§ Task to complete
Could you give back exactly the lines below from the one with "Screen dimensions: 313x246" through the one with "Task: Tap the home pill in navigation bar", without a single picture?

Saved data entries
================
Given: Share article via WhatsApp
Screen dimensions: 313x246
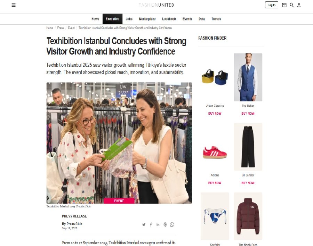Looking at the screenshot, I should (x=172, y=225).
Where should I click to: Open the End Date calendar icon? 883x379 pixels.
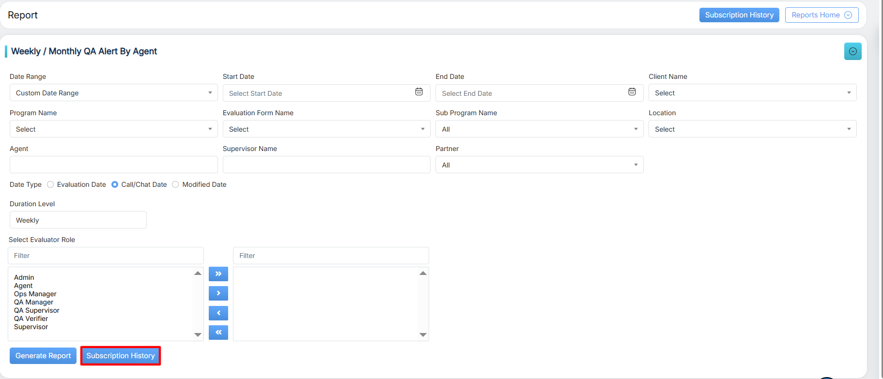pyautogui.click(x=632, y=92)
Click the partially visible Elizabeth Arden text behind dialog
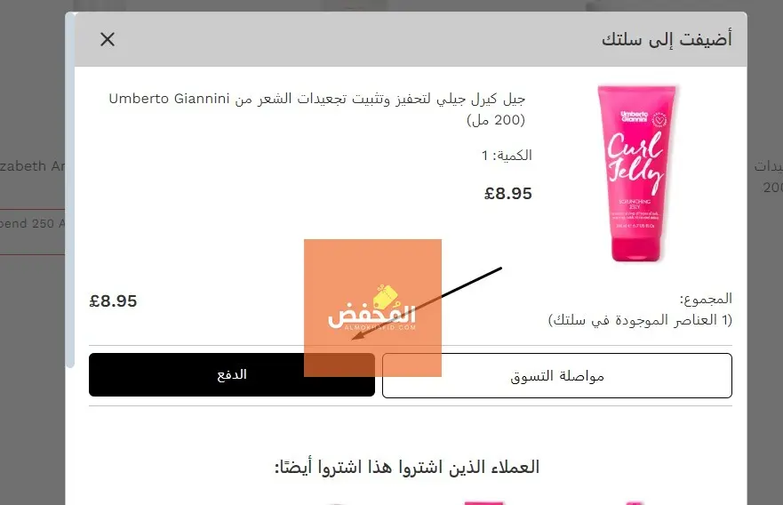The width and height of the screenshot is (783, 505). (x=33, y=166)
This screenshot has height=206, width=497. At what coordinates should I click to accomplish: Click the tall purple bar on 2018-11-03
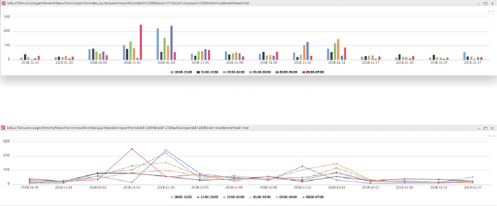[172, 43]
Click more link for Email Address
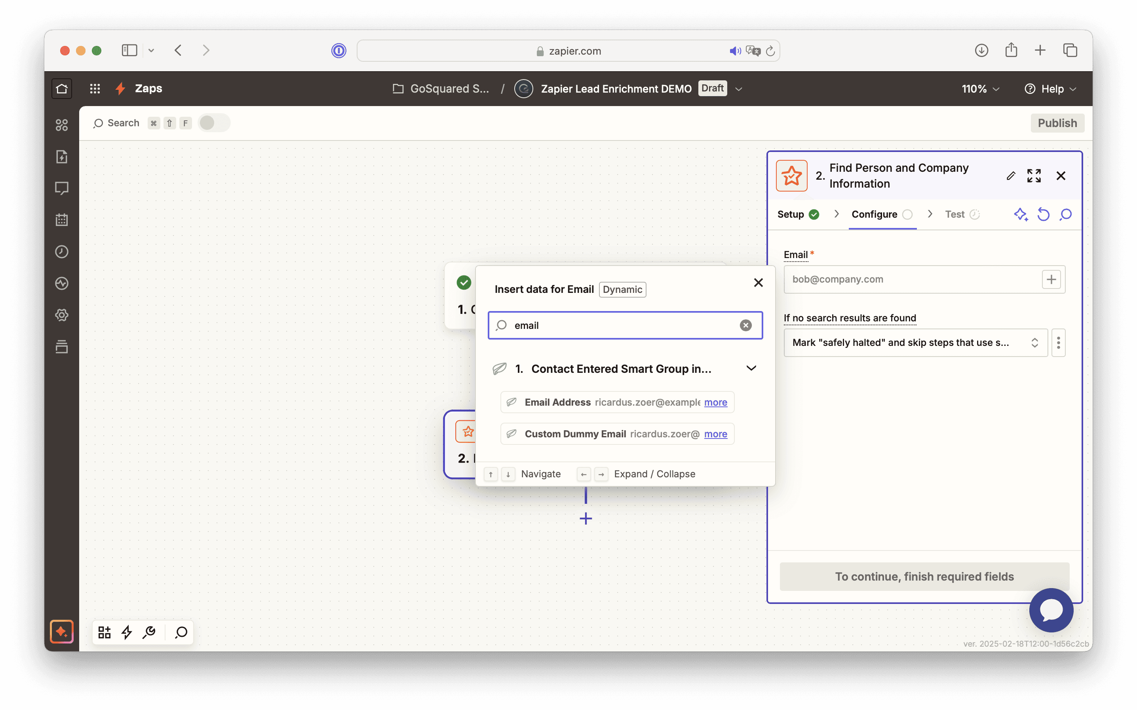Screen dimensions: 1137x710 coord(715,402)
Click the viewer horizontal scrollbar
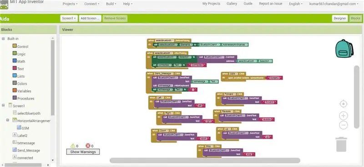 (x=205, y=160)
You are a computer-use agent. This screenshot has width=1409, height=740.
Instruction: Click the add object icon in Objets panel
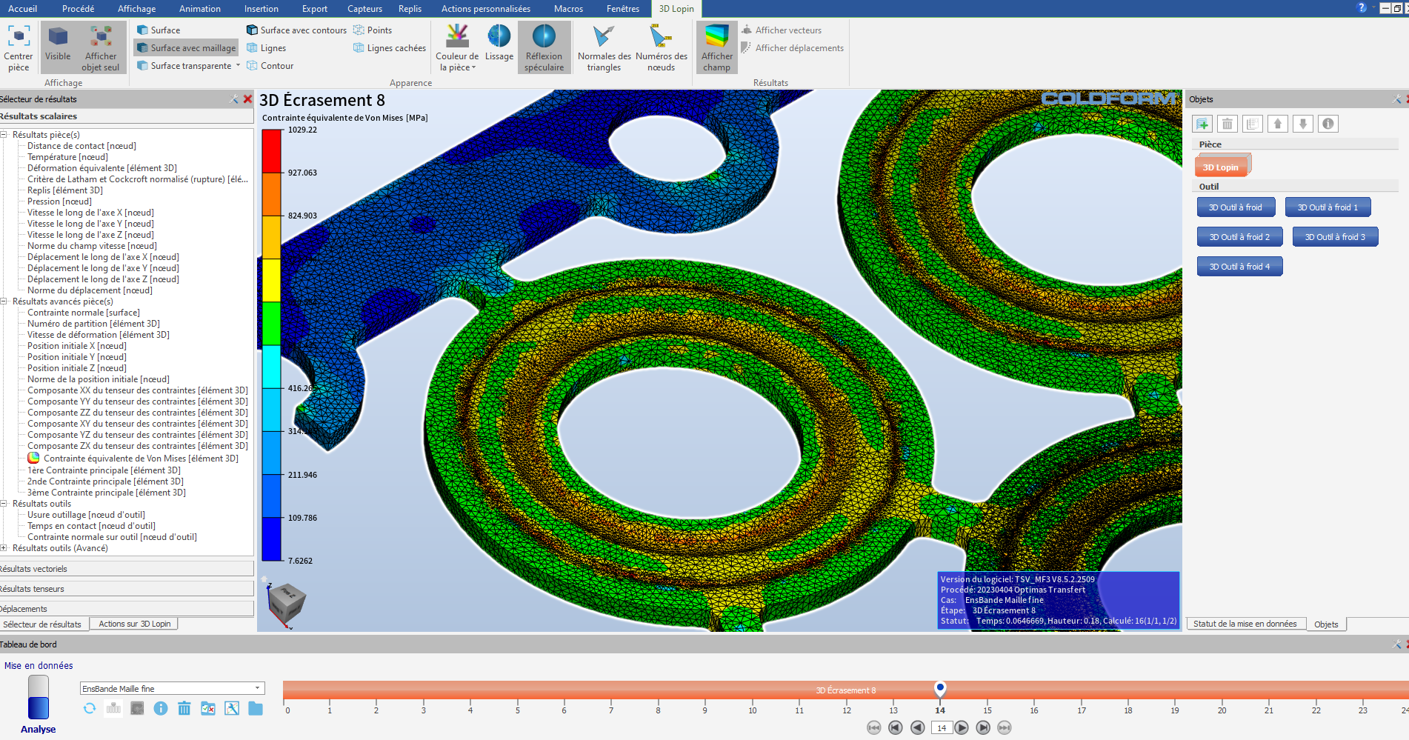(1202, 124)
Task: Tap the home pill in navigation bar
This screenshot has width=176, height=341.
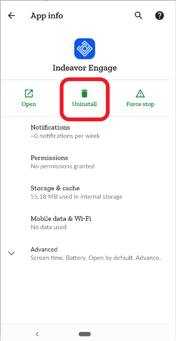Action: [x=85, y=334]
================
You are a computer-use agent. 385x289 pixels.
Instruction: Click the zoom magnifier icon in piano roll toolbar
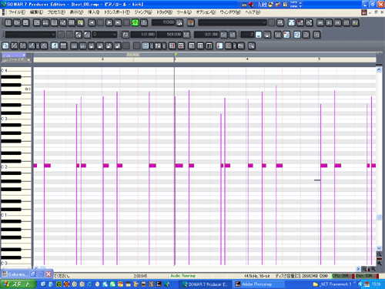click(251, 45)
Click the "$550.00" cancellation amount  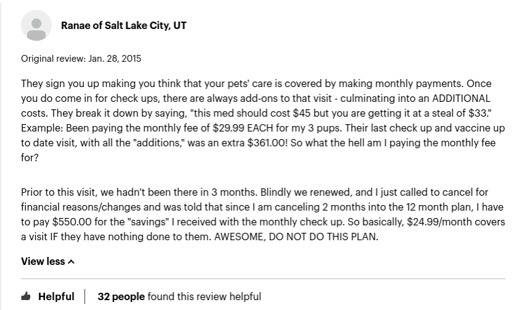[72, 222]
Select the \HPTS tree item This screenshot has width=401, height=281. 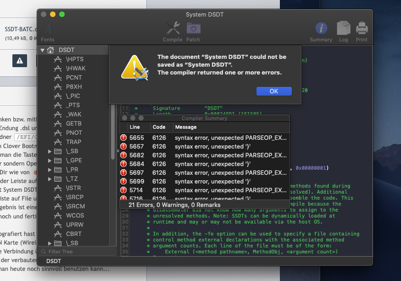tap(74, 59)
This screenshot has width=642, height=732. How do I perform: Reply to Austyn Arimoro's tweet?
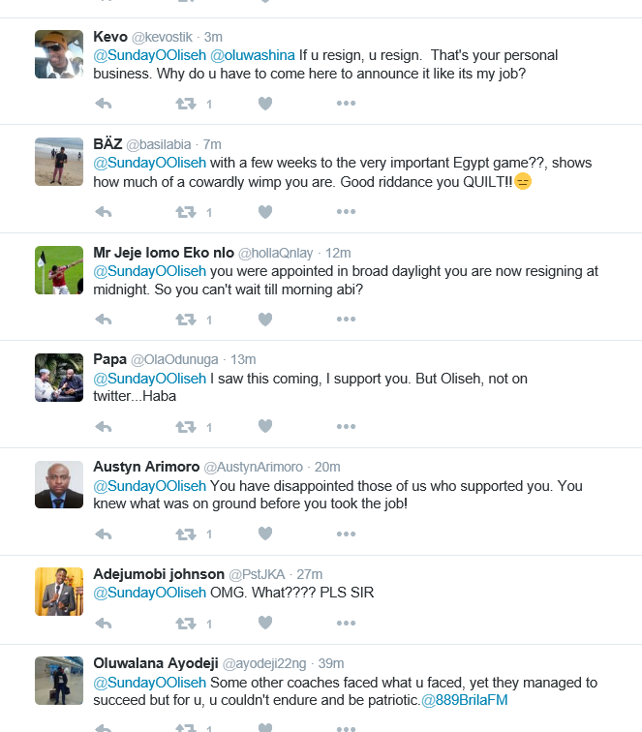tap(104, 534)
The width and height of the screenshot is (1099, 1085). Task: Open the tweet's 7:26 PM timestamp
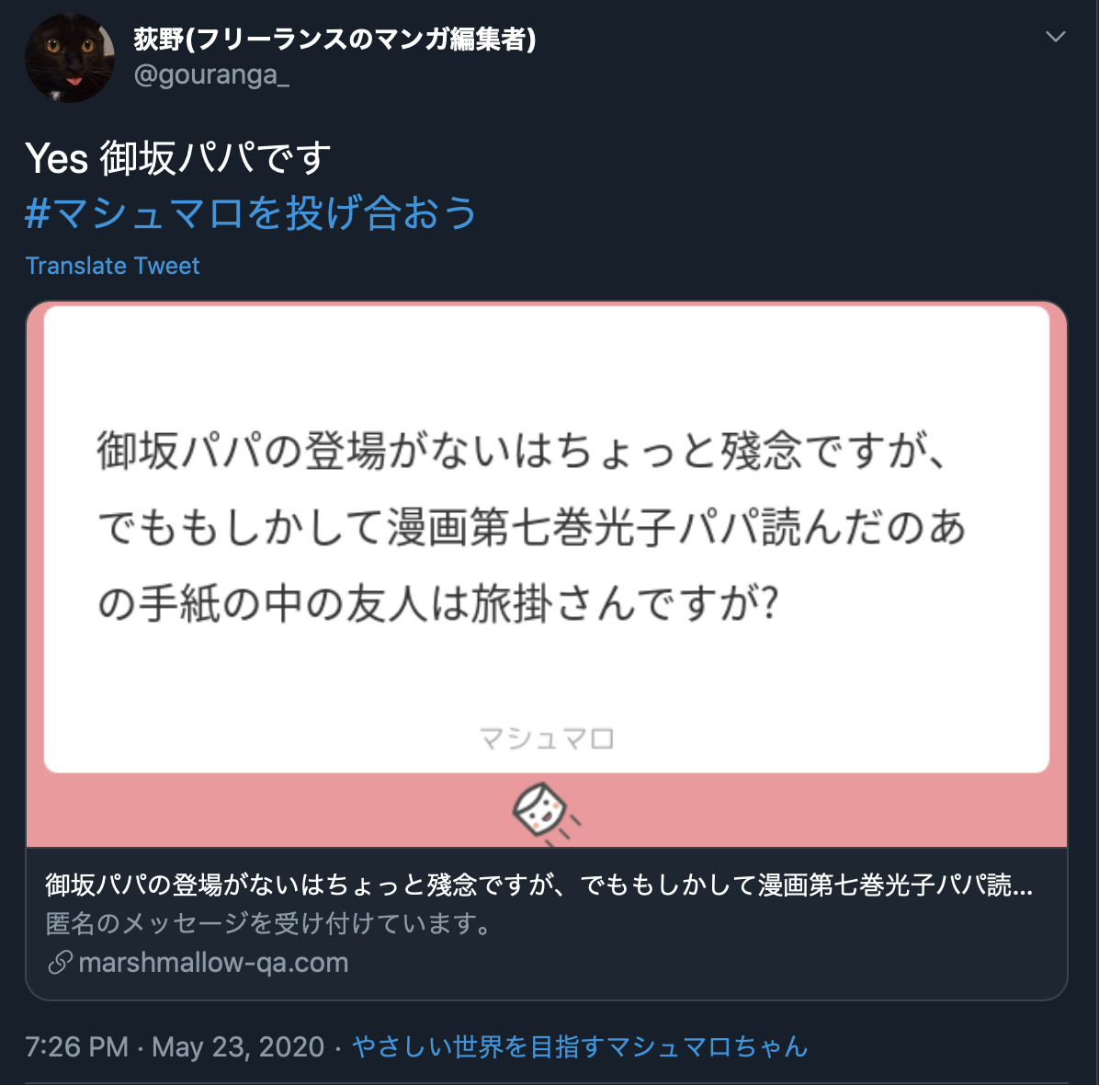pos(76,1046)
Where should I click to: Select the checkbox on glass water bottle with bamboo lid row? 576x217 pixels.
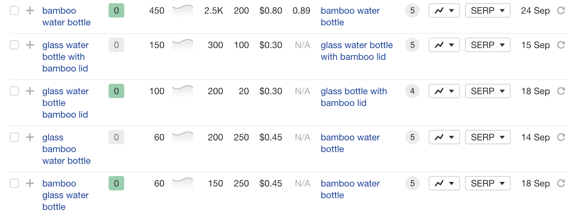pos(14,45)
================
§ Completed exercise
Screen dimensions: 313x246
Looking at the screenshot, I should (x=172, y=225).
Where should I click to: Open the End Date calendar icon? 883x379 pixels.
pyautogui.click(x=632, y=92)
Click the partially visible Elizabeth Arden text behind dialog
The width and height of the screenshot is (783, 505). (x=33, y=166)
This screenshot has height=206, width=497. At what coordinates should I click to accomplish: Click the tall purple bar on 2018-11-03
[172, 43]
Click more link for Email Address
Screen dimensions: 1137x710 coord(715,402)
Click the viewer horizontal scrollbar
 (x=205, y=160)
You are a computer-use agent. This screenshot has width=1409, height=740.
Instruction: Click the add object icon in Objets panel
(1202, 124)
Task: Tap the home pill in navigation bar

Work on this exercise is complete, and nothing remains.